EXERCISE:
Starting at the line containing "Click the Amazon" and ending after the line containing "pos(1216,912)", output those lines with every "button" replaced by "control" and nothing else changed.

———

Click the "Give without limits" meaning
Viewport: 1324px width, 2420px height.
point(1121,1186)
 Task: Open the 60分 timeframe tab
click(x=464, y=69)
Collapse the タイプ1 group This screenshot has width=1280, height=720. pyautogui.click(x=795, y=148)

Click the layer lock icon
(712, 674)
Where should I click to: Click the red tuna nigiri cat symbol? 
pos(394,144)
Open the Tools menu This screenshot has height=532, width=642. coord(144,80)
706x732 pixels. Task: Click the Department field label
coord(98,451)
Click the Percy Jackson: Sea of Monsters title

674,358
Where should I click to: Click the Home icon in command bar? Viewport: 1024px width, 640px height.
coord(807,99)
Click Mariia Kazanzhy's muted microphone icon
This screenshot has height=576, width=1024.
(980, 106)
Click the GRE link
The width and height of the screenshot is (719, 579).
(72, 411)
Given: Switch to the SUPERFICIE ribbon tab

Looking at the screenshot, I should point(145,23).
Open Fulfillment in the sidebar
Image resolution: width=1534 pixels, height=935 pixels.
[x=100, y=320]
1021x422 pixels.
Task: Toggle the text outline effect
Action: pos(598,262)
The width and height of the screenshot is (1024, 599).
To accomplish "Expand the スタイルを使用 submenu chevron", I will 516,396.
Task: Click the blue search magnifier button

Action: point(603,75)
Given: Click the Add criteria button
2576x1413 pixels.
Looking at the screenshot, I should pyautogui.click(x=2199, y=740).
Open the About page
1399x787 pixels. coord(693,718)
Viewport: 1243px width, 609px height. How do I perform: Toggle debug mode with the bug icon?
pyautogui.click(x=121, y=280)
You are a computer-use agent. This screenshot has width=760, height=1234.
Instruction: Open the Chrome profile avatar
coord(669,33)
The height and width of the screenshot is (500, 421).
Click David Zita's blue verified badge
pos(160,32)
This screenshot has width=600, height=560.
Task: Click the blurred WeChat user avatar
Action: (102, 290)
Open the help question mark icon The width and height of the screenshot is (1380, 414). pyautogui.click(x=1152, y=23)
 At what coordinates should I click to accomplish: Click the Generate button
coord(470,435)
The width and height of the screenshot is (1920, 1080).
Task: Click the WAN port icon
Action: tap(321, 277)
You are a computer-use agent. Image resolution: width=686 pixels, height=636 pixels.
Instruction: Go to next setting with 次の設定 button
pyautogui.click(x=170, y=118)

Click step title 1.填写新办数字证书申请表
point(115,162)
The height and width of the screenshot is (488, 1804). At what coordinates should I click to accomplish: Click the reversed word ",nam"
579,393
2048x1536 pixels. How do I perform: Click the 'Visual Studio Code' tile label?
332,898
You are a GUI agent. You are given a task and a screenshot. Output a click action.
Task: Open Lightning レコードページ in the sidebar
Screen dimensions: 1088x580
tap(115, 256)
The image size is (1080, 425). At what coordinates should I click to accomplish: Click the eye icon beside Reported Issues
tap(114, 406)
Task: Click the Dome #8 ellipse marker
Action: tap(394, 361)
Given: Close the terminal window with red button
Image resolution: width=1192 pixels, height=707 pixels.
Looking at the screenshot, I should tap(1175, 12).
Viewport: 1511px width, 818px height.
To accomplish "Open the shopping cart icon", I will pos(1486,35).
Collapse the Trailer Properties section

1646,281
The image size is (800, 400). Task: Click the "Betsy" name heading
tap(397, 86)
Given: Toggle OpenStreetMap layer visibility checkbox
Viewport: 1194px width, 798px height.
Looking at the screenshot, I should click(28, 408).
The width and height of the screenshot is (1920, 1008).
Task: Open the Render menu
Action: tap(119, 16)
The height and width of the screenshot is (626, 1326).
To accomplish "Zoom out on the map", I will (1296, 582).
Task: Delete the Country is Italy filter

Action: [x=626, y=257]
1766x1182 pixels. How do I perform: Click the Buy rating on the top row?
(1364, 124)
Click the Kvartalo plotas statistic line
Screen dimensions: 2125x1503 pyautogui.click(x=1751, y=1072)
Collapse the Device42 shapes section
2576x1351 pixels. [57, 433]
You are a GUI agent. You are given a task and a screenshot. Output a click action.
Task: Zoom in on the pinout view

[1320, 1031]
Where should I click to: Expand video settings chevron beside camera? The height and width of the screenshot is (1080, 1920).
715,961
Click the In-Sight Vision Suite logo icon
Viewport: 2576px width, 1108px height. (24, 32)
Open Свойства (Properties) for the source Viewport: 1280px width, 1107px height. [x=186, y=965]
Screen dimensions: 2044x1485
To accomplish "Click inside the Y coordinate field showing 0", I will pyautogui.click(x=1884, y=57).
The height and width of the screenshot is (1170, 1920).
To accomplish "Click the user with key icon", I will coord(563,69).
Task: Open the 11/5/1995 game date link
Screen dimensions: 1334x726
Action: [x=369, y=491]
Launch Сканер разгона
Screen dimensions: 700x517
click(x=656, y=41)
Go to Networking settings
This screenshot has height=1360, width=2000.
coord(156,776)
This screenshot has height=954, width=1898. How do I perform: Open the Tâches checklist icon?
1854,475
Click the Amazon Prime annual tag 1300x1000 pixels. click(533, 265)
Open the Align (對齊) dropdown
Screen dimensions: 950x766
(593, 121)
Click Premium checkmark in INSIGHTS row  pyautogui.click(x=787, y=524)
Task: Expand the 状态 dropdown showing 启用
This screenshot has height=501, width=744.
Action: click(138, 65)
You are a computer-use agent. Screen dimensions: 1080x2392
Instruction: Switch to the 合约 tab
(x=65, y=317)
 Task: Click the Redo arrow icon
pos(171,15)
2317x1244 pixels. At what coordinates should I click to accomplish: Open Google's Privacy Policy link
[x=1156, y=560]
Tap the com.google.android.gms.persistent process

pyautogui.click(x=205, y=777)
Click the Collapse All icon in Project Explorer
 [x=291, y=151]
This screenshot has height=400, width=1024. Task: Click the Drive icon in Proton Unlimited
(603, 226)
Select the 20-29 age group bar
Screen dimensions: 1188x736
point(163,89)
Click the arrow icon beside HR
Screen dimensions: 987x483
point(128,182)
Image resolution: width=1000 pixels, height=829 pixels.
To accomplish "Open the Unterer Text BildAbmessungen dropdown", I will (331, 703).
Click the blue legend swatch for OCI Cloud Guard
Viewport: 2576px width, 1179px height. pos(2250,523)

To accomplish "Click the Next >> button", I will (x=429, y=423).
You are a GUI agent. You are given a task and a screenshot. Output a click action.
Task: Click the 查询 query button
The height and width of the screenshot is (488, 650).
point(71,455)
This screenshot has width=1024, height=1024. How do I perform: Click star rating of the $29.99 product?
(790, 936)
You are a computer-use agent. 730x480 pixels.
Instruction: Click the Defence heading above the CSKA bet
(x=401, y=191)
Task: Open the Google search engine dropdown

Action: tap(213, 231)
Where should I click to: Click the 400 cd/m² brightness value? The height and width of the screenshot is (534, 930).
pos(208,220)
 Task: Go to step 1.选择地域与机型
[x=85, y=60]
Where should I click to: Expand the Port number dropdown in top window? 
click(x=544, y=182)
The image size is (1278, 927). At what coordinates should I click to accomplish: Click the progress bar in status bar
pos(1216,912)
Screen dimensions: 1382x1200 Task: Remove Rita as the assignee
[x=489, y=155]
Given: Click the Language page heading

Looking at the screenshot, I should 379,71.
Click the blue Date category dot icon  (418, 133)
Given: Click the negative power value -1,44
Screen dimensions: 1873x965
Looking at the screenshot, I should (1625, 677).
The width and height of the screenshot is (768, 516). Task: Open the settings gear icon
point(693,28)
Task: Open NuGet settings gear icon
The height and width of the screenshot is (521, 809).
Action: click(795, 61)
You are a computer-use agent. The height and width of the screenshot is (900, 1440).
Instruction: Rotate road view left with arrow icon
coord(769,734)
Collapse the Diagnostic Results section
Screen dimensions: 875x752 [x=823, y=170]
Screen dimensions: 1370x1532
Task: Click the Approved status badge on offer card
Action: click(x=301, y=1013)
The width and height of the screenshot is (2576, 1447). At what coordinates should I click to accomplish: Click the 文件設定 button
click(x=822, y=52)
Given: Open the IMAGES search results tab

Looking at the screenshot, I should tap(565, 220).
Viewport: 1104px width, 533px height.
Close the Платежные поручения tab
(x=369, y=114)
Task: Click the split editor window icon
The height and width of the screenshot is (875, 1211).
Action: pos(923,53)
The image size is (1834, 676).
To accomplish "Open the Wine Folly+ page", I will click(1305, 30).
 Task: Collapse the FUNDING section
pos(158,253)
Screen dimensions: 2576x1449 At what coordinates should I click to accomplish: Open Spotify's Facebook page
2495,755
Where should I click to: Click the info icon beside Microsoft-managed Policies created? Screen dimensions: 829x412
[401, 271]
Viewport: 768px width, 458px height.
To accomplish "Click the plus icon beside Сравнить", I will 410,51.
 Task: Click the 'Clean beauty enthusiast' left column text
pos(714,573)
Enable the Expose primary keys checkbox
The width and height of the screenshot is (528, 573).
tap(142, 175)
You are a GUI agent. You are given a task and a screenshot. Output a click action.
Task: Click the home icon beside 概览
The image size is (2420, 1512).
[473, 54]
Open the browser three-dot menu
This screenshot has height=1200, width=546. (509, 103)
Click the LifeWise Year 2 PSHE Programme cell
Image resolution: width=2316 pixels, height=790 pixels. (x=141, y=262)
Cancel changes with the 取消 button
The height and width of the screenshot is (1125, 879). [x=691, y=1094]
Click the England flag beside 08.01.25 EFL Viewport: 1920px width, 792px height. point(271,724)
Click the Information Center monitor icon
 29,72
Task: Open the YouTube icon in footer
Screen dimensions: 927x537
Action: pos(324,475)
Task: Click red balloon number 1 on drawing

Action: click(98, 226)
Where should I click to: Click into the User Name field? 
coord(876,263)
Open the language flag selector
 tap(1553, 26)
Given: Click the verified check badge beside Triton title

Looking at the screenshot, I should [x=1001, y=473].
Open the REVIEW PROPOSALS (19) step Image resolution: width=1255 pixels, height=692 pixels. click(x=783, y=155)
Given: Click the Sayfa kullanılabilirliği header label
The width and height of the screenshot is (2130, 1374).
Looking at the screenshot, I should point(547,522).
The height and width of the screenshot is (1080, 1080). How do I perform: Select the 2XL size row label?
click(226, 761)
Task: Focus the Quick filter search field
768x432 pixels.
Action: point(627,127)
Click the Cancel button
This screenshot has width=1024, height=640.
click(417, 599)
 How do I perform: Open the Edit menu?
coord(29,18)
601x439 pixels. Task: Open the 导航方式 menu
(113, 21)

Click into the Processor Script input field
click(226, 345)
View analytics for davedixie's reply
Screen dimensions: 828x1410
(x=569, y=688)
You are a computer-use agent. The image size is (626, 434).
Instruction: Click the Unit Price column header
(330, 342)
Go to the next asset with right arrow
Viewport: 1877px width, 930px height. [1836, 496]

———

TASK RESPONSE:
Click the Amazon Prime annual tag 1300x1000 pixels. click(533, 265)
Open the Align (對齊) dropdown
Screen dimensions: 950x766
(593, 121)
Click Premium checkmark in INSIGHTS row  pyautogui.click(x=787, y=524)
Task: Expand the 状态 dropdown showing 启用
This screenshot has height=501, width=744.
Action: click(138, 65)
You are a computer-use agent. Screen dimensions: 1080x2392
Instruction: Switch to the 合约 tab
(x=65, y=317)
 Task: Click the Redo arrow icon
pos(171,15)
2317x1244 pixels. At what coordinates should I click to accomplish: Open Google's Privacy Policy link
[x=1156, y=560]
Tap the com.google.android.gms.persistent process

pyautogui.click(x=205, y=777)
Click the Collapse All icon in Project Explorer
 [x=291, y=151]
This screenshot has height=400, width=1024. Task: Click the Drive icon in Proton Unlimited
(603, 226)
Select the 20-29 age group bar
Screen dimensions: 1188x736
point(163,89)
Click the arrow icon beside HR
Screen dimensions: 987x483
point(128,182)
Image resolution: width=1000 pixels, height=829 pixels.
To accomplish "Open the Unterer Text BildAbmessungen dropdown", I will (331, 703).
Click the blue legend swatch for OCI Cloud Guard
Viewport: 2576px width, 1179px height. pos(2250,523)

To accomplish "Click the Next >> control", I will (x=429, y=423).
You are a GUI agent. You are given a task and a screenshot. Output a click action.
Task: Click the 查询 query control
The height and width of the screenshot is (488, 650).
point(71,455)
This screenshot has width=1024, height=1024. How do I perform: Click star rating of the $29.99 product?
(790, 936)
You are a computer-use agent. 730x480 pixels.
Instruction: Click the Defence heading above the CSKA bet
(x=401, y=191)
Task: Open the Google search engine dropdown

Action: tap(213, 231)
Where should I click to: Click the 400 cd/m² brightness value? The height and width of the screenshot is (534, 930).
pos(208,220)
 Task: Go to step 1.选择地域与机型
[x=85, y=60]
Where should I click to: Expand the Port number dropdown in top window? 
click(x=544, y=182)
The image size is (1278, 927). At what coordinates should I click to accomplish: Click the progress bar in status bar
pos(1216,912)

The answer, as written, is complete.